Yo era una niña de tres años.
Vivía en un pequeño pueblo del sur de la provincia de
Santa Fe.
Era una tarde otoñal. Estábamos de visita en la casa
de una tía. Mi mamá tomaba mate con mi tía y yo jugaba en el patio con mi
primo.
La casa era antigua y, como toda casa antigua de esos
tiempos, tenía en el patio un aljibe o un pozo de agua, no sé qué sería
exactamente; o si había sido hecho para recolectar agua de lluvia o para
extraer agua de las napas subterráneas. Tenía una tapa de madera y, sobre ésta,
macetas con plantas.
Acababa de llegar a la casa un cachorrito simpático y
juguetón. Me divertía, pero me daba un poco de miedo que me anduviera
mordisqueando las piernas y saltando todo el tiempo. En un momento, cansada de
las demostraciones de afecto del perrito, me subí a la tapa del aljibe y mi
primo, también.
No fue una buena idea. La tapa, medio podrida, no
soportó nuestro peso y cayó; por supuesto, que conmigo y con las macetas. No
con mi primo, que saltó ágilmente.
Ante sus gritos, salieron las madres, corriendo
asustadas. Se asomaron y nada… Cinco metros de aire y el agua.

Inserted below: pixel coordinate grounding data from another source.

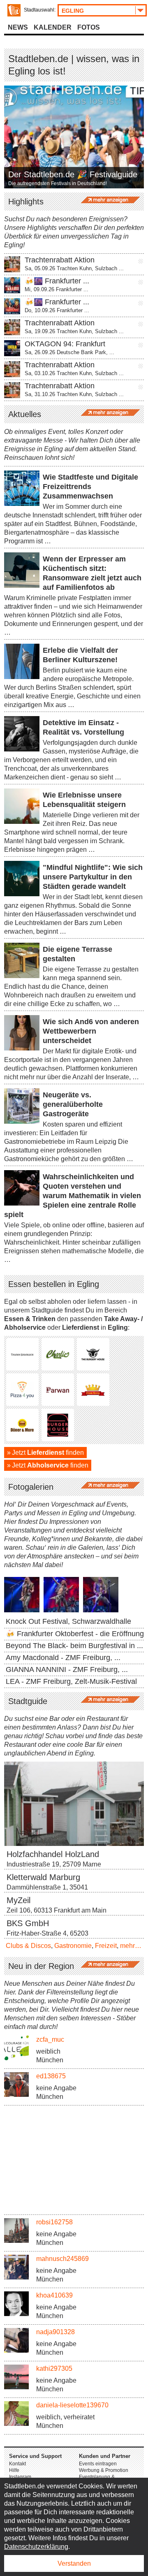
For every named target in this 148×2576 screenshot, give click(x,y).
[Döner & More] (22, 1425)
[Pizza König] (93, 1389)
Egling (73, 10)
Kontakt (17, 2464)
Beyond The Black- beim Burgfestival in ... (74, 1646)
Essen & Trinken (30, 1318)
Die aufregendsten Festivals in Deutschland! (57, 183)
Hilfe (14, 2470)
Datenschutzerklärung (36, 2546)
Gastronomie (73, 1945)
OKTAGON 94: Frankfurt (65, 344)
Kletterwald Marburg (43, 1877)
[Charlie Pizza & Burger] (58, 1354)
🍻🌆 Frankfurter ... (57, 281)
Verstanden (74, 2563)
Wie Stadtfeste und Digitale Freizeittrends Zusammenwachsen (90, 486)
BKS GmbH (28, 1923)
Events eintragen (98, 2464)
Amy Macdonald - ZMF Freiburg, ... (63, 1657)
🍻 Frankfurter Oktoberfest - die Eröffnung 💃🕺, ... (74, 1639)
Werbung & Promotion (103, 2470)
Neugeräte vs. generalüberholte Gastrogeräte (73, 1104)
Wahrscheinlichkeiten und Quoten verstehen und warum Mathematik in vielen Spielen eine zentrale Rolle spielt (72, 1196)
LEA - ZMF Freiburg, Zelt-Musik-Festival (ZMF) (70, 1687)
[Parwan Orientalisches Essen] (58, 1389)
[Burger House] (58, 1425)
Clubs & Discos (28, 1945)
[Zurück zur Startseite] (14, 10)
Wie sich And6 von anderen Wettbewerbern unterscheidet (91, 1031)
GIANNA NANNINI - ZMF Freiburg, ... (67, 1669)
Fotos (88, 27)
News (18, 27)
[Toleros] (22, 1354)
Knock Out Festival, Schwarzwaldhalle (68, 1621)
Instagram (20, 2477)
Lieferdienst (80, 1327)
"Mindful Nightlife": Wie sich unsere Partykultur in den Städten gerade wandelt (93, 876)
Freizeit (106, 1945)
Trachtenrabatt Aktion (60, 260)
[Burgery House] (93, 1354)
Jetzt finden (48, 1452)
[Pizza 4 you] (22, 1389)
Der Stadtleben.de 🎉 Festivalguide (72, 174)
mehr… (130, 1945)
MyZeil (18, 1900)
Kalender (53, 27)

Desesperadas, fueron a la vereda, ya que desde el
patio se veía que había un empleado de la usina de electricidad subido a una
escalera, haciendo reparaciones.
Rápidamente regresaron todos.
Cuando se asomaron nuevamente, estaba yo agarradita a
un caño de la pared interna del aljibe, muy tranquila. El señor bajó por una
especie de escalera que había en ese pozo. Faltaba un ladrillo cada dos o tres,
eso permitía colocar el pie y descender.
Me socorrió él, pero me salvó mi calma.
Yo lo que sí recuerdo de este episodio es la
vergüenza que me dio irme de la casa de mi tía vestida con un pantaloncito y
una remera de mi primo, cuando yo había llegado con un lindo vestidito.